Las fuerzas vivas de Cataluña clamaron esta semana en el auditorio de Esade a favor de la ampliación del Aeropuerto de El Prat-Josep Tarradellas. Las obras corren a cargo de Aena, que ha presupuestado invertir en ellas la bagatela de 1.700 millones. Para ponerlas en marcha solo necesita la venia del Govern. Y ahí comienzan los problemas. Ocurre que el flamante mandamás autonómico no está por la labor.
Se trata de una actuación vital para el desarrollo económico de este rincón del noreste peninsular. Y el tiempo apremia. Aena ha fijado de plazo hasta el próximo mes de septiembre. Si por esas fechas no ha recibido el visto bueno, pospondrá la iniciativa indefinidamente y dedicará sus esfuerzos y su dinero a otros menesteres.

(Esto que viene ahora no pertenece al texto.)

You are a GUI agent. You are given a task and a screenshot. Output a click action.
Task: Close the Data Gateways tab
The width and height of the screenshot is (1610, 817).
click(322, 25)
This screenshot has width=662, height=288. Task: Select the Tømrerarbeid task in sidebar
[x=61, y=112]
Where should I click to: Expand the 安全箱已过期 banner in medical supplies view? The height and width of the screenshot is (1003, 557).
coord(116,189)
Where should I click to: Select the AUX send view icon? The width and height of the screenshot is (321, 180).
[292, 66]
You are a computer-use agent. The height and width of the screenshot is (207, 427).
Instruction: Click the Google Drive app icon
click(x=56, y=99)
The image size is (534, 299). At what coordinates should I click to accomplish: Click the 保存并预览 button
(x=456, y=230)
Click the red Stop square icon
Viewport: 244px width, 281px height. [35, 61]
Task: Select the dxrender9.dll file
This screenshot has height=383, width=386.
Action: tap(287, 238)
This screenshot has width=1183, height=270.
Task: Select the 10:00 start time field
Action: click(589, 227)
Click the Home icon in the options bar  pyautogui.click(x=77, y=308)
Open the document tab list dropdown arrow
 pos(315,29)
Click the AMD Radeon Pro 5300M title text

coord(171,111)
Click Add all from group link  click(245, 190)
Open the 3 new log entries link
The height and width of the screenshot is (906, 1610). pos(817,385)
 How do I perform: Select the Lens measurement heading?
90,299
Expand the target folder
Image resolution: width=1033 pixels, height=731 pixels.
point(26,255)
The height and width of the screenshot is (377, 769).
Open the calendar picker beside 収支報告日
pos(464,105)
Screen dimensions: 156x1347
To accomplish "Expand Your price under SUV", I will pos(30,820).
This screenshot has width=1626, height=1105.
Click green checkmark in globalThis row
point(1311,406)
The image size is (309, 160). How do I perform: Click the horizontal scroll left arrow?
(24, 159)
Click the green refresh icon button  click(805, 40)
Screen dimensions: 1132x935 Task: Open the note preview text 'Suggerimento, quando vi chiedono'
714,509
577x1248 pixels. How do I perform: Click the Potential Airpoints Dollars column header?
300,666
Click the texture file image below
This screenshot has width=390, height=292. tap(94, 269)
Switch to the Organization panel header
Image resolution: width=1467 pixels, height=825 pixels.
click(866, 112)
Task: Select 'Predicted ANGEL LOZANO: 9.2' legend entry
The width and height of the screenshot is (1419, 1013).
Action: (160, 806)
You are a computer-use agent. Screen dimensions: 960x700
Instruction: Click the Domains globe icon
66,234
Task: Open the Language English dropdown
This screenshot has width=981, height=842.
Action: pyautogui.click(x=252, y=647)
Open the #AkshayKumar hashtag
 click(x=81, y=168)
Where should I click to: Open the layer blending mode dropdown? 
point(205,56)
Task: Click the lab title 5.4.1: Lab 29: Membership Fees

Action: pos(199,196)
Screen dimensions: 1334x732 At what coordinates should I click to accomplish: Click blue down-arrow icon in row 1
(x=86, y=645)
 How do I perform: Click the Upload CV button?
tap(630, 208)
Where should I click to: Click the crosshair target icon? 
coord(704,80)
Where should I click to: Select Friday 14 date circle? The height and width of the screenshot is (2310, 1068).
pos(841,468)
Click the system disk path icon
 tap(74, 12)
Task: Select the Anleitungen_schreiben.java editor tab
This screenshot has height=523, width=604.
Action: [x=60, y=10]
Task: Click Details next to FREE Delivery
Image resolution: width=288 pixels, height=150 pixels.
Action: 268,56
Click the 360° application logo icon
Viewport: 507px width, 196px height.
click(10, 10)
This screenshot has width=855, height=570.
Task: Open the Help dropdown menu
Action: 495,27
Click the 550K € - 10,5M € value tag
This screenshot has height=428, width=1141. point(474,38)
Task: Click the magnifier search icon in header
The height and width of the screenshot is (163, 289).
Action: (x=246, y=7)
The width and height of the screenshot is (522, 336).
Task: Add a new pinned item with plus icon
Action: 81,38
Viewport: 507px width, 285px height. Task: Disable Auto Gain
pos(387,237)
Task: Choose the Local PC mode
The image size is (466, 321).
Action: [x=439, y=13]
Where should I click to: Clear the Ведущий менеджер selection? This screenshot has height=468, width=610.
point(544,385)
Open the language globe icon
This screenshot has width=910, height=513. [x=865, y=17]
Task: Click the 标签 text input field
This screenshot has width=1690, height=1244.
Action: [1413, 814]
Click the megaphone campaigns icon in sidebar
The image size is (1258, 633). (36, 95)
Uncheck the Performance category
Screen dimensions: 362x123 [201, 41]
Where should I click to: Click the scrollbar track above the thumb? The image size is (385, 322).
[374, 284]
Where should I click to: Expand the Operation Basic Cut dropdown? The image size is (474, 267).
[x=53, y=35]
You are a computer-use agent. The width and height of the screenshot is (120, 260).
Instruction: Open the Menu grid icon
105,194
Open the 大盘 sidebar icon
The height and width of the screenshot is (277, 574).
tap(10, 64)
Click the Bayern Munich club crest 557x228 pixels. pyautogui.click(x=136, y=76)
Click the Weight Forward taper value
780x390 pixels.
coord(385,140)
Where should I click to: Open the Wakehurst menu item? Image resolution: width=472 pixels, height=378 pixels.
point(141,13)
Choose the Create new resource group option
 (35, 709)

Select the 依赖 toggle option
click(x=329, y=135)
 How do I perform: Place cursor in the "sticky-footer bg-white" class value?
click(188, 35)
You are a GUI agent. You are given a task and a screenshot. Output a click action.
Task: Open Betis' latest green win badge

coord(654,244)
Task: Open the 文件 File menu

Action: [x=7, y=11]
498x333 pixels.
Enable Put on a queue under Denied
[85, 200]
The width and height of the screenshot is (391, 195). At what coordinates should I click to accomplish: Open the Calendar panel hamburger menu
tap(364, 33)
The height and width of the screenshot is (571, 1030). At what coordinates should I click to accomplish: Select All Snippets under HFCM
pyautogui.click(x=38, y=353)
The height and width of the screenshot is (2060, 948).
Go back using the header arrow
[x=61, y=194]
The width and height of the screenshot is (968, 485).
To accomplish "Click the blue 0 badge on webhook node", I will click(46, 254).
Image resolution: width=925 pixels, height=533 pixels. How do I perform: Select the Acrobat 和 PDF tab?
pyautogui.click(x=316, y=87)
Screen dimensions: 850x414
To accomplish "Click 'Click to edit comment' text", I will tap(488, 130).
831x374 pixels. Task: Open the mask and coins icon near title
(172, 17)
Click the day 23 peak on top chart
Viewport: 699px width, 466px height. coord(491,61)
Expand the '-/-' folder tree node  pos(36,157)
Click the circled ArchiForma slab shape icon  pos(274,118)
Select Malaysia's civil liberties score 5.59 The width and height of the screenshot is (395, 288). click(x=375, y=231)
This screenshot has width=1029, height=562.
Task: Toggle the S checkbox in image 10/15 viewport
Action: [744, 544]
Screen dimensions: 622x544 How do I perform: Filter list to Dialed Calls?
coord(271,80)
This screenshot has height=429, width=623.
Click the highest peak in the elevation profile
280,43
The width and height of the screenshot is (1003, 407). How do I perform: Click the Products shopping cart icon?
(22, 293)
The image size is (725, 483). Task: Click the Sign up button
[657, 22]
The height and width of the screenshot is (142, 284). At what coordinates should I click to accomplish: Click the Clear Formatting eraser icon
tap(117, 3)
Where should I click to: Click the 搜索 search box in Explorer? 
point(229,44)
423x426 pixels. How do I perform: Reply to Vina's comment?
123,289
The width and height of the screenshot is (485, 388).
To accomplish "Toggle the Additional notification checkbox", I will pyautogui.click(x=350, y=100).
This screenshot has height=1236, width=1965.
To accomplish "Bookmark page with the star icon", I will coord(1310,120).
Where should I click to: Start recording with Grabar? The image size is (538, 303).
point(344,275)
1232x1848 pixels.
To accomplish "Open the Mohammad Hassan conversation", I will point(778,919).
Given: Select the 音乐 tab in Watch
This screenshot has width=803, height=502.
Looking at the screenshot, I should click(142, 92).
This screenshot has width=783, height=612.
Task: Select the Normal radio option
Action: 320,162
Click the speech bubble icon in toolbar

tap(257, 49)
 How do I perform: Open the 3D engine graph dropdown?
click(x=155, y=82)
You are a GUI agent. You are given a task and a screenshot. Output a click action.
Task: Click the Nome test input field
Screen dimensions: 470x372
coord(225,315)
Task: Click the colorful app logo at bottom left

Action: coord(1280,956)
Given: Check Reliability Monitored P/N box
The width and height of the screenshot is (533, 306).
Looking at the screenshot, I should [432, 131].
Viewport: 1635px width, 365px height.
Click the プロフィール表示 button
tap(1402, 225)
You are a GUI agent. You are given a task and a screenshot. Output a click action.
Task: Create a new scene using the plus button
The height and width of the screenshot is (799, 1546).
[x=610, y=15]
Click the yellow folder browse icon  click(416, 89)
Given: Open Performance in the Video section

Tanto las terminales como las pistas rozan ya la saturación. En consecuencia, toda demora en agrandar unas y otras acarreará colapsos permanentes.
La víspera del cónclave de Esade, Pere Aragonès echó balones fuera olímpicamente sobre el asunto. No se atrevió a desecharlo sin más. Se limitó a divagar e irse por los cerros de Úbeda.
En efecto, dio en lanzar una propuesta de negociaciones del estilo vaporoso que tanto agrada a los políticos. Dijo que planea convocar una “mesa de trabajo institucional”. Pretende que asistan a ella ciento y la madre, desde la Generalitat, el Gobierno de Pedro Sánchez y la propia Aena, hasta los responsables de los aeropuertos de Girona y Reus, los ayuntamientos y los agentes económicos implicados, pasando por los movimientos vecinales y ecologistas.
Se ha demostrado que cuando un político quiere enfangar y dilatar un trasiego hasta el aburrimiento, nada más efectivo que nombrar una comisión, o mejor aún, varias comisiones. Así es seguro que los meses discurrirán a ritmo perezoso y a la vuelta del verano la ansiada solución seguirá exactamente igual que antes, es decir, en mantillas.
El proyecto de marras ocasiona claras secuelas medioambientales y concita firmes oposiciones. Acaso la más virulenta es la que muestra la alcaldesa Ada Colau, a quien por cierto nadie le ha dado vela en este entierro. Pero si hay algo que le pirra es chupar cámara y opinar de todo lo divino y humano, en particular sobre aquello de lo que no tiene ni pajolera idea.
En realidad, esta antisistema encaramada a la cúspide municipal aborrece cualquier impulso inversor que no surja de su particular círculo de paniaguados. Cuando le disgustan los propósitos de los emprendedores, les descarga dos resoluciones fulminantes y se queda tan pancha. Una consiste en prohibirlos de raíz. Otra, en machacar a sus promotores a impuestos hasta que devienen ruinosos.
La edil ultraizquierdista, conocida por no resolver problemas sino crearlos donde no los hay, se declara contraria a los turistas, los bares, los restaurantes y las terrazas. Asimismo detesta la apertura de nuevos hoteles, sobre todo los de máximo lujo; de hecho, los ha proscrito de cuajo. También la ha tomado con las empresas privadas de chóferes y con los intermediarios de pisos turísticos. Rechaza de plano el museo Hermitage. Y, sobre todo, libra una batalla sin tregua contra los automóviles, sin perjuicio de seguir disfrutando de los 20 coches integrantes de la flota oficial del ayuntamiento, sufragada hasta el último céntimo por el vecindario de la urbe. En resumen, parece que Colau se la tiene jurada a todo plan privado generador de riqueza y puestos de trabajo.
Volviendo al tema de la infraestructura aeroportuaria, entre unos y otros están haciendo un pan como unas tortas, mientras la categoría de aquella va quedando relegada a una penosa segunda división. Dada la proverbial propensión de los líderes de la política regional a mangonearlo todo y a salirse por la tangente cuando algo no les interesa, mucho me temo que el acrecentamiento y modernización de El Prat lleva plomo en las alas.